Back in January of this year I made a post featuring 2011 movies I still want to see. Since then I have seen four movies from that year, three of which were on my list (I didn't want to see Season of the Witch which I discussed earlier this month in my Four Bad Movies post, haha). In this post I'll talk about two movies. The other 2011 movie I saw was Oscar Best Picture winner The Artist which will get its own post.
Attack the Block (2011)
This British science fiction/horror movie had been on my radar since I first heard about it last summer so I'm glad I finally got a chance to see it. Attack the Block is about a group of teenagers who defend their South London home from alien attacks. As others have pointed, out shouldn't it be called Defend the Block?
The accents and area of Britain aren't the most universal, but I didn't really have any problems understanding what the characters were saying and at the very least got the general gist of it. While I wouldn't consider Attack the Block to be a comedy, it does have some humor which keeps the tone from getting too serious.

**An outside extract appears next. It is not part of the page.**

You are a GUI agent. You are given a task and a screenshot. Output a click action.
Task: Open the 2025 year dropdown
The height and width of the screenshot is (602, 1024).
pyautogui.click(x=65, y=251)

The kids in the gang are anti-heroes. We grow to like them as the movie progresses as we find out more about their situations and who they really are. The idea of teens fighting back against aliens/monsters harkens back to 50s Sci-Fi movies like The Blob and The Giant Gila Monster.
The acting isn't great overall but these are young actors who don't have a lot of experience. John Boyega did good job as Moses, the leader of the group, who resembles a young Denzel Washington. Jodie Whittaker put in a nice performance as a nurse named Sam who is a resident of the Block.
The best way I can describe the design of aliens is a cross between the xenomorphs of the Alien series and the white apes of Edgar Rice Burroughs' Barsoom book series. I quite liked the look of the aliens which are a solid mix of practical effects and CGI that works very well. I'd like to see more Hollywood movies go this route and incorporate practical effects along with CGI. Although Attack the Block had a low budget by Hollywood standards, it wasn't real cheap to make as it had an estimated $13 million (US Dollars) budget.
Another movie that I thought of while watching Attack the Block was Super 8, which also came out in 2011. Both movies involve kids and an alien threat but approach their stories in very different ways.
This is the first movie by director Joe Cornish and a nice debut. I'm already looking forward to his next film! Cornish did a good job with a low budget but maybe he'll have more to work with next time.
Hobo with a Shotgun (2011)
After Grindhouse came out in 2007 (a movie I still need to see) there was a contest for people to make their own fake trailers for grindhouse movies. The winner of the contest was a trailer called Hobo with a Shotgun which got made into its own movie!
Although Hobo with a Shotgun is a sleazy exploitation movie, there is suprisingly little nudity and sex in the movie with the main exception being one scene of topless women beating up a guy hanging from a ceiling!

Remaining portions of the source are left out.